▽
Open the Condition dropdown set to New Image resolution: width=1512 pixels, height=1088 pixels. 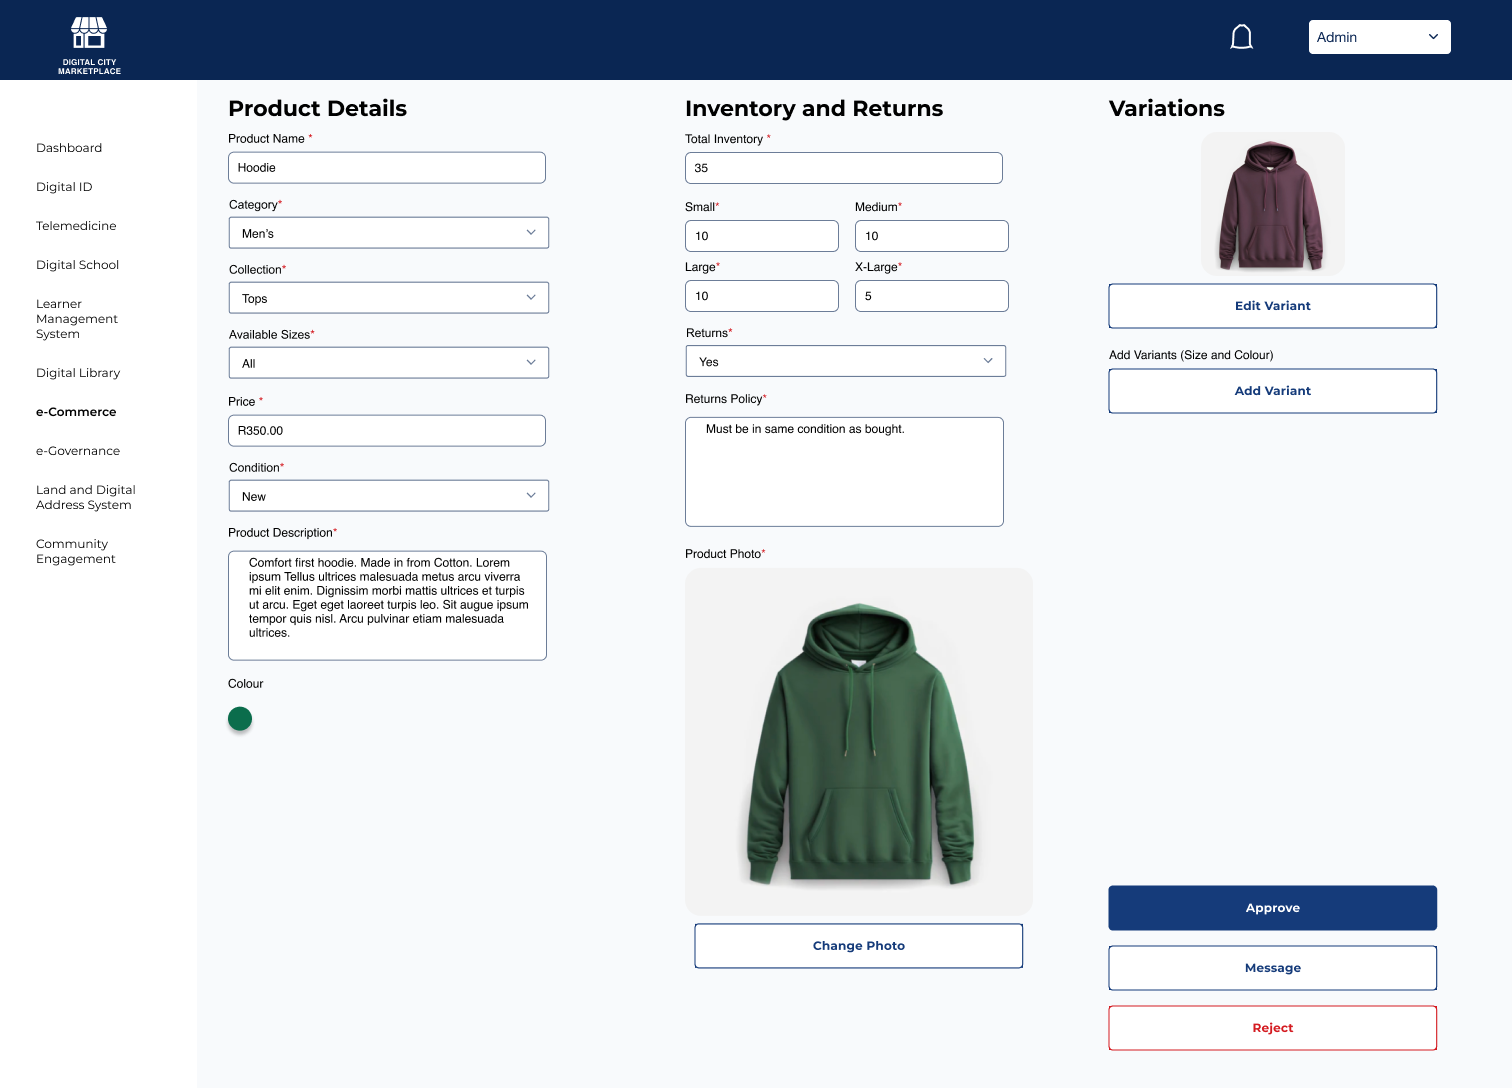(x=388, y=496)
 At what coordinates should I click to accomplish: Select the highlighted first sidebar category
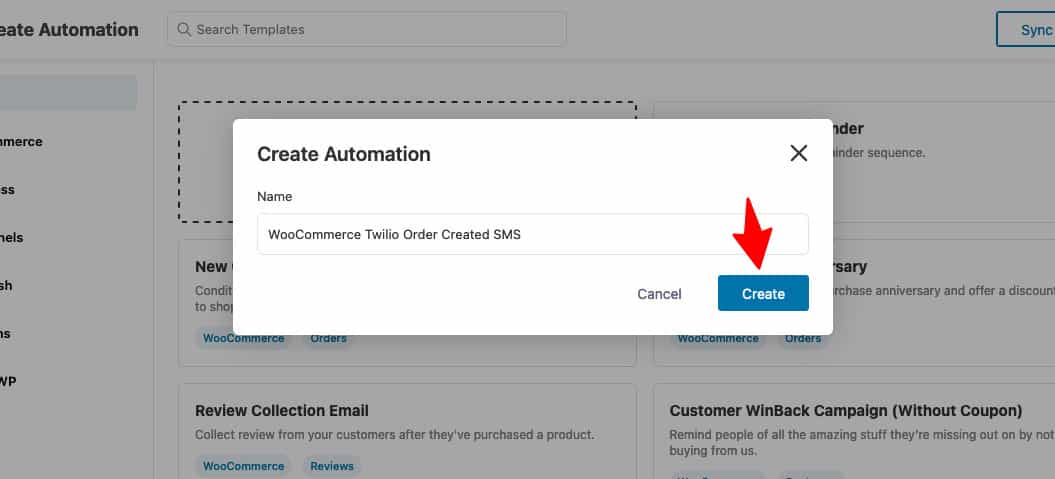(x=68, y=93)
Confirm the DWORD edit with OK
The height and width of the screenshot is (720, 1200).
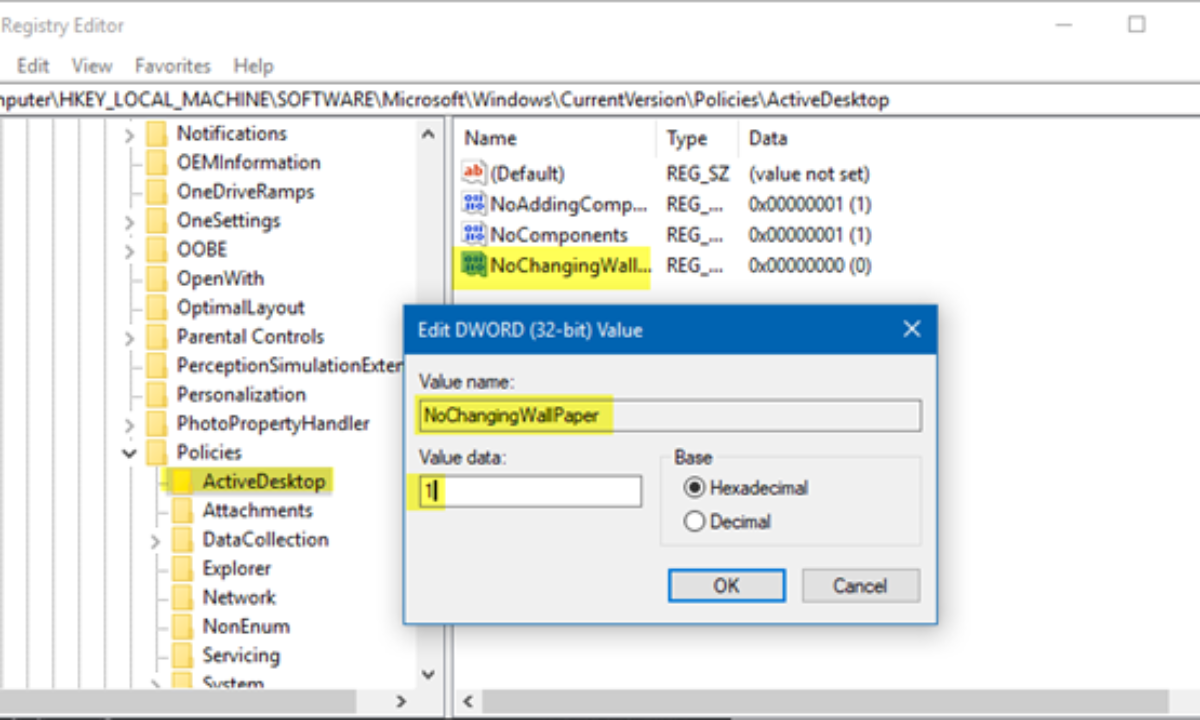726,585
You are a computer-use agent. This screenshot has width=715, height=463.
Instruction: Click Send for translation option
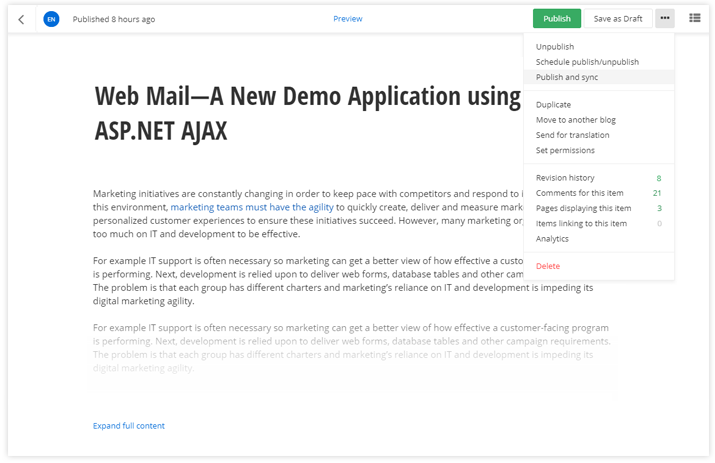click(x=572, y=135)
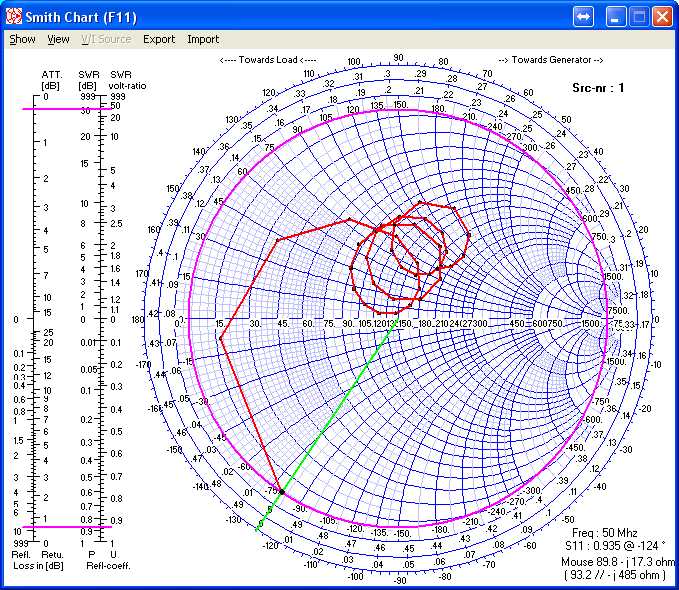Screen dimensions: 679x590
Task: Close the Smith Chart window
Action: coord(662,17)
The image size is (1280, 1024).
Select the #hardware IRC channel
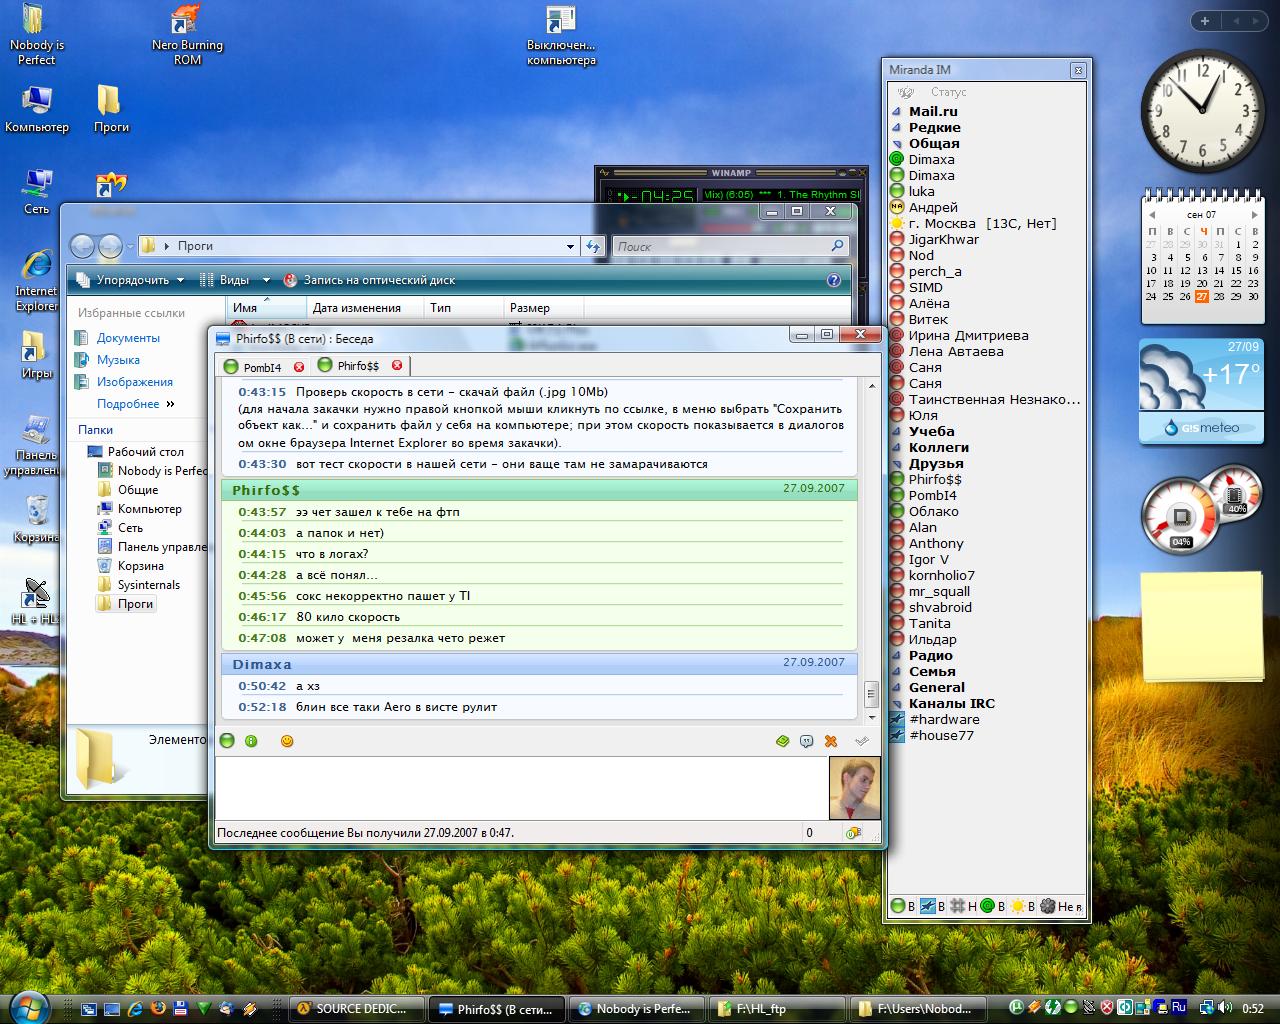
△
### What you will do
Transcribe exactly the lines from the one with "The image size is (1280, 1024)." to the last line of the records, both included, so that no picture appears in the copy.

### Task solution
The image size is (1280, 1024).
Select the #hardware IRC channel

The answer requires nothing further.